29 Maret, Day of the Landless: Lawan Monopoli dan Perampasan Tanah serta Reforma Agraria Palsu Jokowi-JK

29 Maret

Day of the Landless

“Tingkatkan Perjuangan Kaum Tani atas Tanah dan Kehidupan”

Lawan Monopoli dan Perampasan Tanah

Serta Reforma Agraria Palsu Jokowi-JK

 

Tradisi militan untuk memperingati “Hari Kaum Tidak Bertanah” yang dipimpin oleh Koalisi Petani Asia (Asian Peasant Coalition-APC) bersama dengan jaringannya terus berlanjut hingga 29 Maret tahun ini, dengan tema “Kaum Tani Sedunia, Intensifkan Perjuangan Kita untuk Tanah dan Kehidupan!”.

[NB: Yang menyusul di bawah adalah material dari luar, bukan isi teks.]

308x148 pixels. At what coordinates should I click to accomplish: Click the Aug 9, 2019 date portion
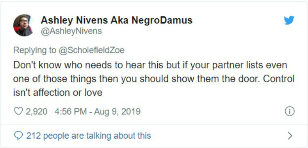pyautogui.click(x=117, y=112)
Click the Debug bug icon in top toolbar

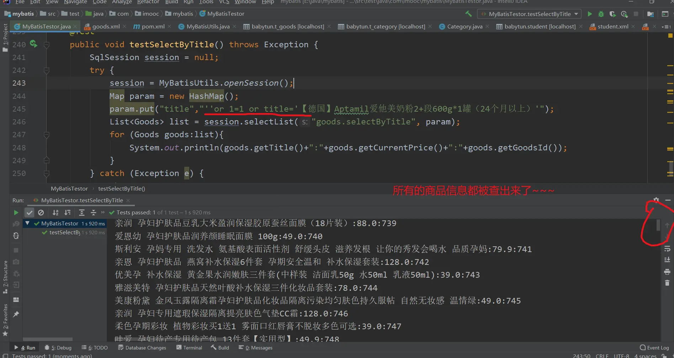coord(601,14)
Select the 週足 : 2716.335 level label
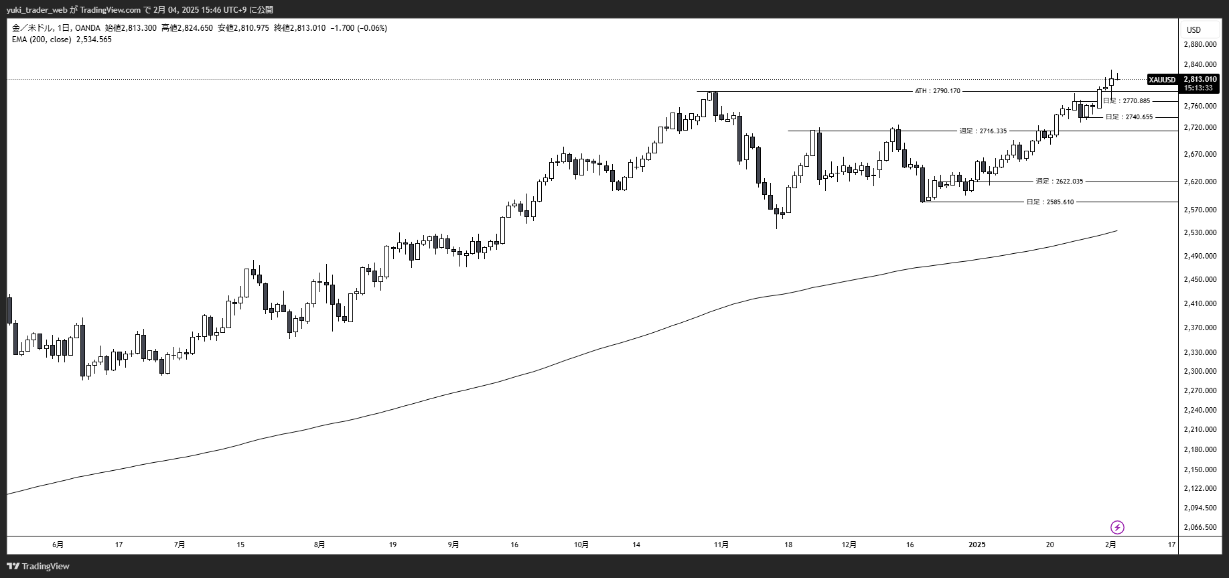 983,131
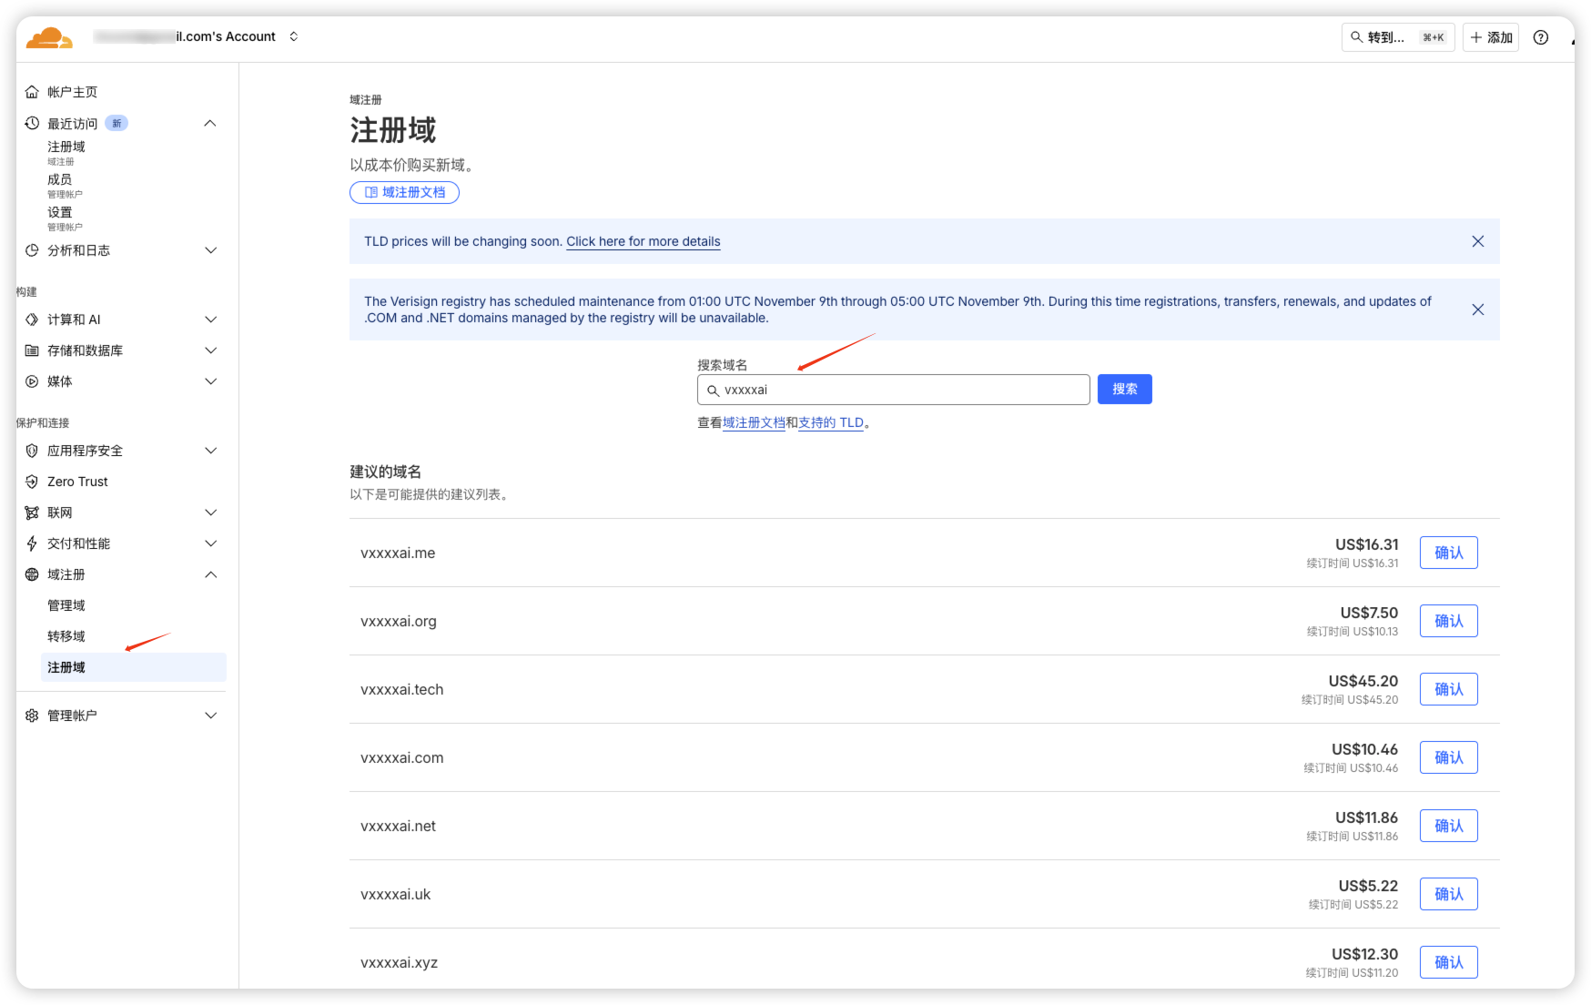Confirm purchase of vxxxxai.com
This screenshot has width=1591, height=1005.
coord(1448,757)
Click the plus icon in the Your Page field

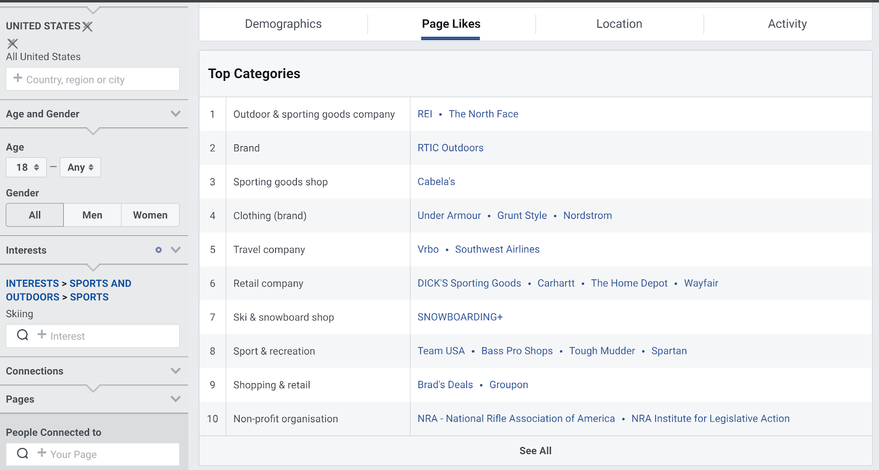point(42,453)
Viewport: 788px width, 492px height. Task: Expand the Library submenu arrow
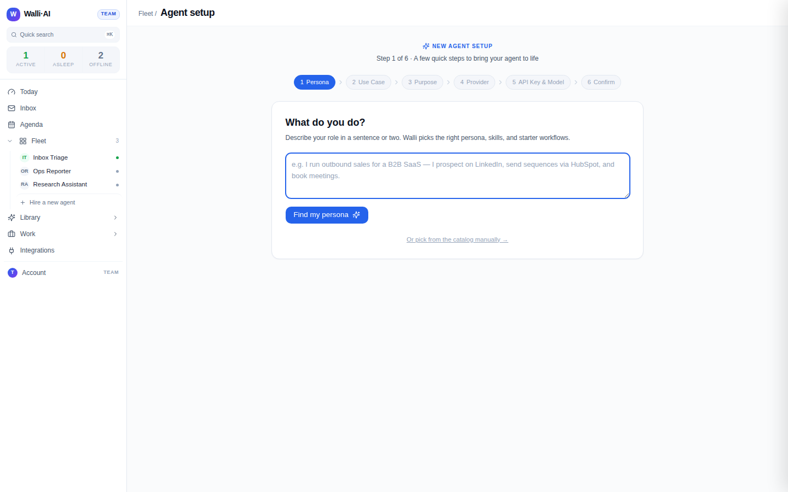point(115,218)
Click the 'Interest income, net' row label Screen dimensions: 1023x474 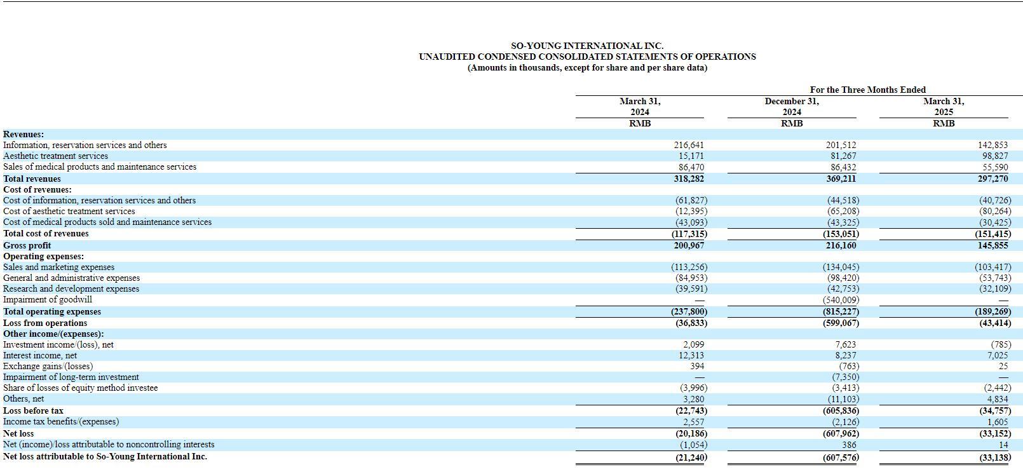(40, 356)
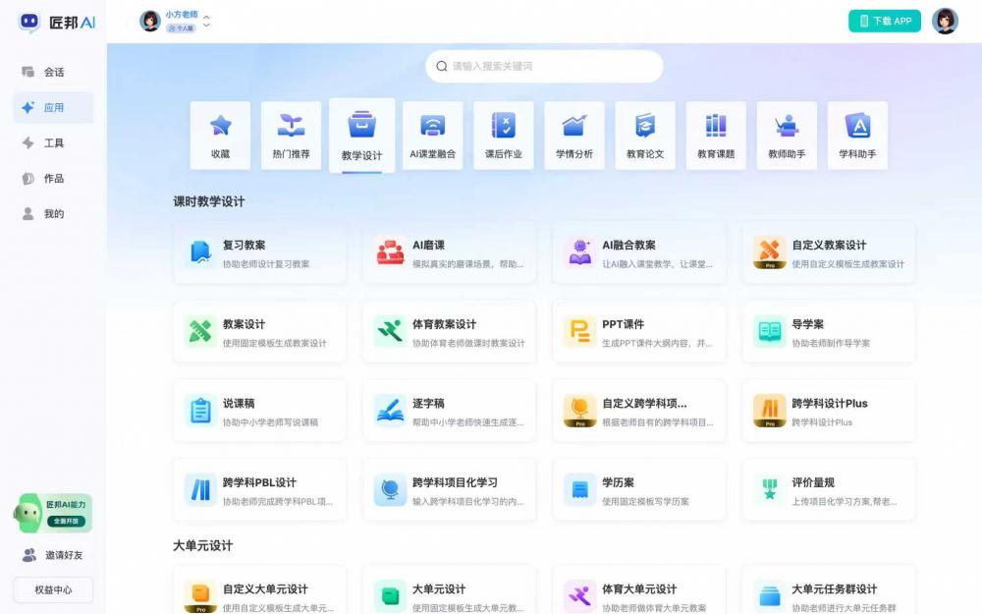
Task: Click the 匠邦AI能力 promotional banner
Action: point(53,513)
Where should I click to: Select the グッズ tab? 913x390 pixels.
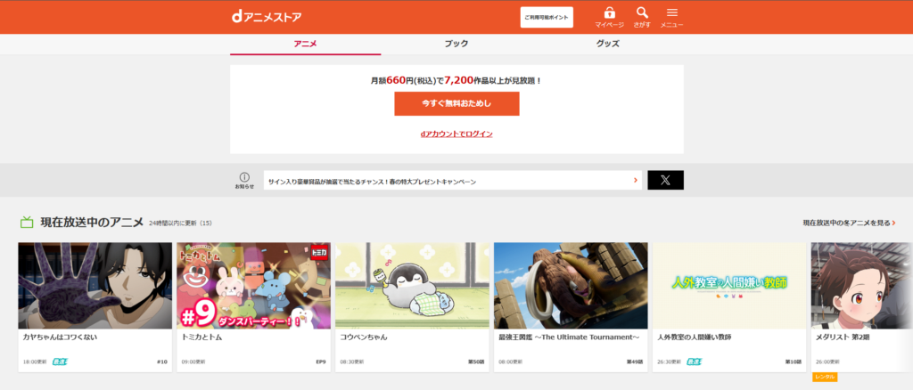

Tahun ini, Hari Petani Tidak Bertanah akan diselenggarakan bersama oleh APC, Koalisi Rakyat untuk Kedaulatan Pangan (People Coalition on Food Sovereignty-PCFS), Jaringan Kampanye “No Land No Life” dari PAN Asia Pasifik (PAN AP) dan Pemuda untuk Kedaulatan Pangan (Youth for Food Sovereignty-YFS).

Satu dekade setelah krisis pangan dunia pada tahun 2008, perampasan tanah terus berlangsung mengusir rakyat miskin, terutama petani, nelayan dan suku bangsa minoritas/masyarakat adat. Ini adalah ancaman besar bagi penghidupan rakyat dan ketersediaan pangan seluruh bangsa. Sebagian besar lahan pertanian telah dan sedang dialih-fungsikan (dikonversi) untuk penggunaan agroindustri untuk produksi komoditas pertanian non-pangan yang sebagian besar untuk diekspor.

Kontrol monopoli tuan tanah dan perusahaan-perusahaan besar di atas tanah yang sangat luas semakin diperkuat melalui restrukturisasi neoliberal pertanian. Reforma agraria sejati masih merupakan mimpi bagi jutaan petani yang bekerja keras di bawah tekanan eksploitatif dan kondisi yang rentan, di tengah hilangnya kendali atas produksi pangan.

Secara global, produksi pangan yang bergantung pada kepemilikan tanah dan sumber daya dimanfaatkan dan dikendalikan oleh segelintir individu atau perusahaan untuk superprofit. Bagi masyarakat pedesaan, terlebih perempuan pedesaan, tanah dan sumber daya berarti kehidupan. Tanpa itu, mereka tidak memiliki kehidupan dan mata pencaharian, mereka tidak dapat memberi makan keluarga mereka, mereka tidak memiliki budaya dan identitas.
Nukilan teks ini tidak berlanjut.